【小説】SNSの悪夢
「奥さん、聞いてますか??」そう言われてハッとした、今は考え事をしている場合じゃ無いのだ。
「ハイ、すみません。」聞いて居なかったとは言えないな。
「ご主人が仰っていたのは、結婚前に仕事が大変だと無口になったりすると言うのは、奥さんにお伝えしているって事だったんですけど。」と聞いてくる。
「ええ、ハイ、そんな話もありましたね。」嘘は本当にスパイス程度入れるのが良い。
「じゃあ、奥さんも納得して結婚したのに、モラハラってね~、先生。」女性の調停員が男性に同意を求めている。
拙いな、私の我儘と感じられるじゃないか。
「そうですねー、でもまあ感じ方は様々で、思ったよりも話をしなかったとも考えられますからね。」と話を振られ男性が言葉を出す。
「一般的な話ですが、何日も口を利かないってのは、一緒に住んでいる者にとっては物凄く精神を使うものなんですよ、そう思いませんか??」私が答える前に弁護士さんが話してくれる。
調停員さん2人が不思議そうな顔で目を合わせている、納得はして無いというのだろう。
「旦那さんがね、結婚する時に仕事に集中して居たら、口利かなくなるって言って於いたって仰ってるんですよ。」女性の調停員が口を開く。

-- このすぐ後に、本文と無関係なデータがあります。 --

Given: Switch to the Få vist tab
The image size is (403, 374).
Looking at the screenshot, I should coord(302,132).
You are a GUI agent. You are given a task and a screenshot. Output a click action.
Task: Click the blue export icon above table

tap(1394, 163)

「それは解っていたんです、でも家で話も出来ない、週刊誌で不倫が報道されるじゃ、信頼出来なくなってしまうでしょ。」自分で反論をする。
「信頼感が持てなくなったら、もう一緒に住めないですよね。」調停員を下から見上げる様にして、言葉を続ける。
「そうですねー、奥様の言っているのも良く分かるんですよ、でもね旦那さんがそれには反論しているんですからね、私達としては、ねえ先生。」女性の調停員が横の男性の調停員に同意を求めている。

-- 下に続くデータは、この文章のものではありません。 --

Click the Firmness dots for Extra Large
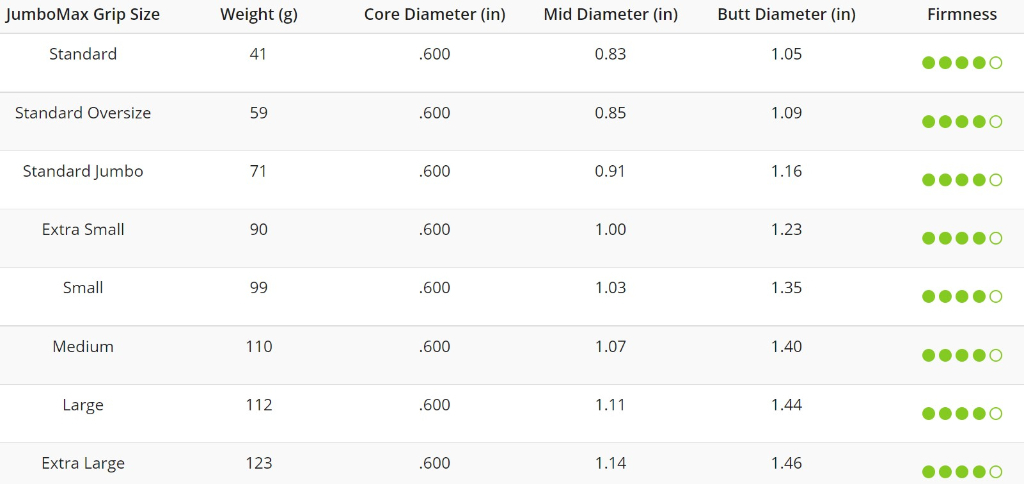This screenshot has width=1024, height=484. coord(961,472)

「私としては旦那さんの言い分も奥様の言い分も解かるんですよ、これって結局は離婚に向かっていると思って良いんですか?」男性の調停員は早く終わらせたい様だ。
「そうですね、2人とも離婚したいというのでは、意見は一緒なんですよね。」女性の調停員も頷きながら話す。

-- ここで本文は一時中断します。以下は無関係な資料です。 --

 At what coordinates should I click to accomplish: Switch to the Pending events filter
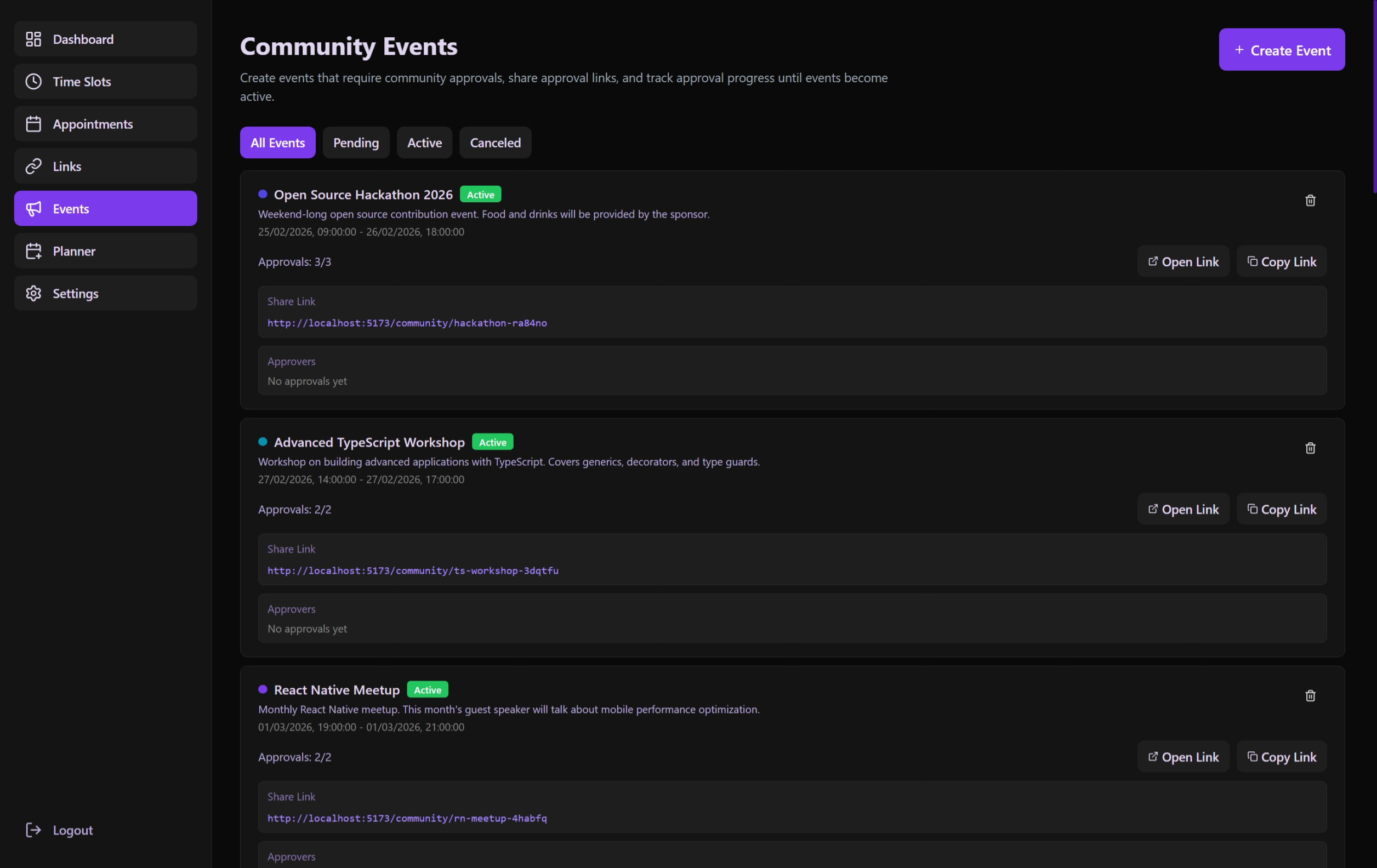(356, 142)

「後はお金の事だけですよね、旦那さんは名誉棄損で慰謝料が欲しいようですし、結婚してからさほど経っていないから、財産分与も無しと仰っているんですけど、それが納得できないんですよね。」
勿論、こっちは別に不倫したって訳では無い、名誉棄損って言われても、もう既に週刊誌で書かれているのに。
「慰謝料と言われても、週刊誌で書かれていたから、SNSで批判しただけですよね。」自分の弁護士が言う。